A religião da mídia é principalmente sua própria religião. Ele não reconhece nenhuma religião além de si mesmo. Estabelece sua própria atmosfera religiosa. Ele não precisa de outro veículo ou intermediário como ele. A ordem de operação é suficiente para produzir seu próprio sagrado e construir seus próprios rituais. Quem lê seu jornal todas as manhãs, ouve a agência sem perder a agência, assiste aos programas do horário nobre quase todos os dias (…) não está fazendo nada além de tentar experimentar profundamente a atmosfera da mídia. O que ele faz consiste em cumprir as exigências religiosas da mídia, francamente, a servidão da mídia.

A mídia quer ser obedecida, como qualquer religião quer. A mídia quer sua própria catedral, a congregação, para adorar seus deuses. Qual é a religião da mídia, não o que a religião é, é a única validade para a mídia. A única verdade é a religião da mídia. A verdadeira religião não pode ir além da midiatização na mídia. Uma religião que segue as regras da mídia é agora uma religião que vê as formas midiáticas de representação como permissíveis e tenta ocupar seu lugar entre os rituais da mídia; está pronta para produzir bidats que até agora não ofereceu a seus seguidores. Porque a mídia não tem sensibilidade para distinguir entre o consumo da religião real e o consumo de um pedaço de queijo comum -por exemplo, através da publicidade-, e alimentar-se apenas dos seguidores é o princípio dominante.

O alargamento da comunidade de mídia e o engorda da mídia contradiz as promessas da verdadeira religião. A verdadeira religião oferece a seus seguidores a vida mais nobre, o conhecimento da vida, a verdade da vida, na ordem entre a terra e o céu, em contraste com a religião midiática, que a mídia secularizou e dogmatizou profanando. A mídia exige fidelidade absoluta aos rituais que produz, como os rituais da verdadeira religião. Enquanto os rituais da mídia esgotam a congregação, os rituais da verdadeira religião produzem medidas que tornam as pessoas humanas. A mídia atualiza a religião em um espaço representativo. Enquanto a humanidade é despojada dia a dia dos valores individuais e sociais como prisioneira dos rituais midiáticos, ao contrário, ela sonha em glorificar os seguidores da verdadeira religião ativando-os contra a exploração. A religião da mídia é, sem dúvida, representativa; ela humaniza o homem naniquilando, a verdadeira religião humaniza-o amadurecendo-o.

A mídia atualiza a religião em um espaço representativo.

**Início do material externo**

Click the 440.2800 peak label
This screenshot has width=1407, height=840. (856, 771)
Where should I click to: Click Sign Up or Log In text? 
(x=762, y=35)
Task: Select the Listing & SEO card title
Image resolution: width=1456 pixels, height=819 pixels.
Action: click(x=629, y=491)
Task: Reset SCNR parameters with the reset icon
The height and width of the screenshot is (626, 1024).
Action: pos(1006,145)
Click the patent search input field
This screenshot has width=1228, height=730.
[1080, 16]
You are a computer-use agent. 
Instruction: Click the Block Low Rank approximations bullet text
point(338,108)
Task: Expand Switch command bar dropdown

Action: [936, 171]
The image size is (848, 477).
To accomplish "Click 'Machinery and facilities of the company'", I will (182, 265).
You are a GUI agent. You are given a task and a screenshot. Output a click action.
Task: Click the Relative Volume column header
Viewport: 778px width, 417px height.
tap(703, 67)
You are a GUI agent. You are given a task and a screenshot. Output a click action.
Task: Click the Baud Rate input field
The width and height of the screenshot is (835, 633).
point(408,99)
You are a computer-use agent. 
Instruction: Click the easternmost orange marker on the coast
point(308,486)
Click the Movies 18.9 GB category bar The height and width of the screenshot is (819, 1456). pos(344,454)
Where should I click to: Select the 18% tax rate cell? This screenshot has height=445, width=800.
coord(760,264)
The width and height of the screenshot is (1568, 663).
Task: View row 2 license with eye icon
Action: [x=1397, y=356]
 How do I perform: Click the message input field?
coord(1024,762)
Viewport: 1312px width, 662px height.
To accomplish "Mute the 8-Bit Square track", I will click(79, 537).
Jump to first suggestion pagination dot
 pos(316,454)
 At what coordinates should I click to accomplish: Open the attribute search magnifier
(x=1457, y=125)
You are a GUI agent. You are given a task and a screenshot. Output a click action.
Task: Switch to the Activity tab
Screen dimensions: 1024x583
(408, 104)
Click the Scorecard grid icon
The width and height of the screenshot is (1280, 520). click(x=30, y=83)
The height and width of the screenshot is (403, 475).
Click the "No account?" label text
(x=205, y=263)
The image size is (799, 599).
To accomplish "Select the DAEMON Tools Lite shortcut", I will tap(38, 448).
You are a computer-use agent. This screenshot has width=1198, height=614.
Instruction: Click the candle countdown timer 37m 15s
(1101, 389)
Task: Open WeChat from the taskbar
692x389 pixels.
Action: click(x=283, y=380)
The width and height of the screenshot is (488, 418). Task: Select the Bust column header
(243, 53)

A mídia exerce todas essas habilidades e as exigências religiosas que impõe em seu próprio espaço representativo; Continua atualizando-os com uma conexão tecnológica. (…) No início, as massas, que oscilavam entre mídia e representação, mídia e realidade, acabam se encontrando nas catedrais da religião midiática espontânea e desesperadamente. Esse espaço, ativado por pregadores midiáticos, não é um espaço transformado a partir do espaço real, é um espaço isolado e diferenciado pela mídia; É um espaço distintamente autônomo que foi diferenciado e diferenciado do espaço religioso real.

Não esqueçamos a pergunta que compõe o título do nosso artigo, pois espero que busquemos a resposta em nosso próximo artigo.